"Argh!"
Di dalam kamar dengan nuansa cat putih abu itu, Ameeza sedang mencoret-coret dinding kamarnya dengan spidol, krayon, pilox dan pensil warna.
Beginilah jadinya jika Ameeza sedang dalam mode marah, kesal, atau sedih. Aktivitas yang sering dilakukannya untuk meluapkan kesal dan emosi. Yah, dengan mencoret-coret tembok. Menuliskan semua kata-kata atau kalimat yang ada di kepalanya.
"Astaghfirullah."
Ameeza masih sibuk mencoret-coret dinding menggunakan krayon. Tanpa menoleh pun ia tahu siapa yang berbicara.
Angga berjongkok di samping Ameeza yang sedang mencoret-coret tembok. Lalu mengusap kepala adiknya pelan. Kemudian pandangannya beralih pada tulisan yang tertulis di tembok. Satu persatu Angga membacanya. Sampai pada gambar paling ujung, Angga langsung tersentak. Ia menoleh. "Lo mau bunuh orang, My?"
Tangan Ameeza yang semula menari-nari di atas tembok seketika terhenti mendengar pertanyaan konyol yang dilontarkan kakaknya. Tak sampai satu detik setelah Ameeza menoleh ke arah Angga, ia meledakkan tawanya.
Kening Angga mengerut dalam. "Kenapa?"
Ameeza menyusut air mata dari sudut matanya. "Pertanyaan lo konyol abis. Lo kira gue psikopat?" Setelah menjawab pertanyaan Angga, Ameeza kembali meledakkan tawanya.
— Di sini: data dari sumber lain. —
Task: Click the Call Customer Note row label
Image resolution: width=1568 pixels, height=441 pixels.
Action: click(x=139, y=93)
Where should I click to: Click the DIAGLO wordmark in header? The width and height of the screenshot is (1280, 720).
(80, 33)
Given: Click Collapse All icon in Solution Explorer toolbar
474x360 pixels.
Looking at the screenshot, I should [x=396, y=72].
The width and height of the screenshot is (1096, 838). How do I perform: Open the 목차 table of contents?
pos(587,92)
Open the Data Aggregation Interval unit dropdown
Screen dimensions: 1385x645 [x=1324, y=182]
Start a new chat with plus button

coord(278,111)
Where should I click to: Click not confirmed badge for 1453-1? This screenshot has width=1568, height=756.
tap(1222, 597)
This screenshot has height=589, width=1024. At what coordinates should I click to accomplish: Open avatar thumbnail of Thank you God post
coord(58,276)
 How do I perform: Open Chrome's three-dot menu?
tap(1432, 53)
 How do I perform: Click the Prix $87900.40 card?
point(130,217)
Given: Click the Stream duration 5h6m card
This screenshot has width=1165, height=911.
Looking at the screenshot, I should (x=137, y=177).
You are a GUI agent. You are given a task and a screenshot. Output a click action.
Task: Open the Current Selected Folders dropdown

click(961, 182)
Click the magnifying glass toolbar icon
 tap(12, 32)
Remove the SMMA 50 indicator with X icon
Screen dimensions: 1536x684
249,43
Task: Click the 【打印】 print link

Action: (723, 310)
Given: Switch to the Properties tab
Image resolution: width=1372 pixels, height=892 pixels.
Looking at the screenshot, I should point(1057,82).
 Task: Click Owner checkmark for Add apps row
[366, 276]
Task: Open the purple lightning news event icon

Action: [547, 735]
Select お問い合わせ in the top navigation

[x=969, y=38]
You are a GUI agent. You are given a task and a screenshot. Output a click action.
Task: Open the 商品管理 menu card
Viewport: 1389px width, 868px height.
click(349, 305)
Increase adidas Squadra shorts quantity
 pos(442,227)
Napas Ameeza terengah-engah akibat kebanyakan tertawa. Melihat ekspresi Angga yang masih cengo membuat Ameeza kembali bersuara. "Ngaco lo."
Angga menganggaruk tengkuknya. Merasa malu karena salah menuduh. Kemudian jari telunjuknya mengarah pada gambar orang-orangan dengan kepala besar dan anggota tubuh segaris sebesar lidi diberi nama Erga. Lalu ada tulisan 'mati' di sampingnya diberi tanda panah.
"Gue iseng."
"Tadi Sera katanya nitip sesuatu sama lo."
Pernyataan dari Angga seketika mengubah ekspresi Ameeza menjadi datar. Ia berdiri, lalu mengambil sekantong plastik besar dari dalam tasnya. Bukannya memberikan dengan baik-baik, Ameeza justru melempar kantong plastik itu kasar ke arah Angga.
Beruntung Angga bisa menghindar. Ia mengambil kantong plastik yang terpental tak jauh darinya. Lalu berdiri dan ikutan duduk di tepi kasur di samping Ameeza.
"Bilang sama si Sara, Siera atau siapa itu jangan seenaknya nyelipin barang di tas orang!"
"Katanya lo selalu buang pemberian dia ke tong sampah," kata Angga.
"Kalau iya kenapa? Gak suka? Makanya urus tuh fans fanatik lo. Jangan sampe karena gue adik lo mereka seenaknya kayak gini!"
"My, lo jangan gitu."
Tanpa menjawab, Ameeza mendorong paksa Angga sampai keluar kamar. Tanpa jeda, Ameeza langsung menutup pintu kasar.
"Amy!"
"Dek!"
Ameeza menghiraukan teriakan Angga. Ia memilih kembali melanjutkan mencoret-coret temboknya dengan kata-kata 'Benci Fans Fanatik! Enyah lo!' dengan tulisan besar-besar menggunakan pilox.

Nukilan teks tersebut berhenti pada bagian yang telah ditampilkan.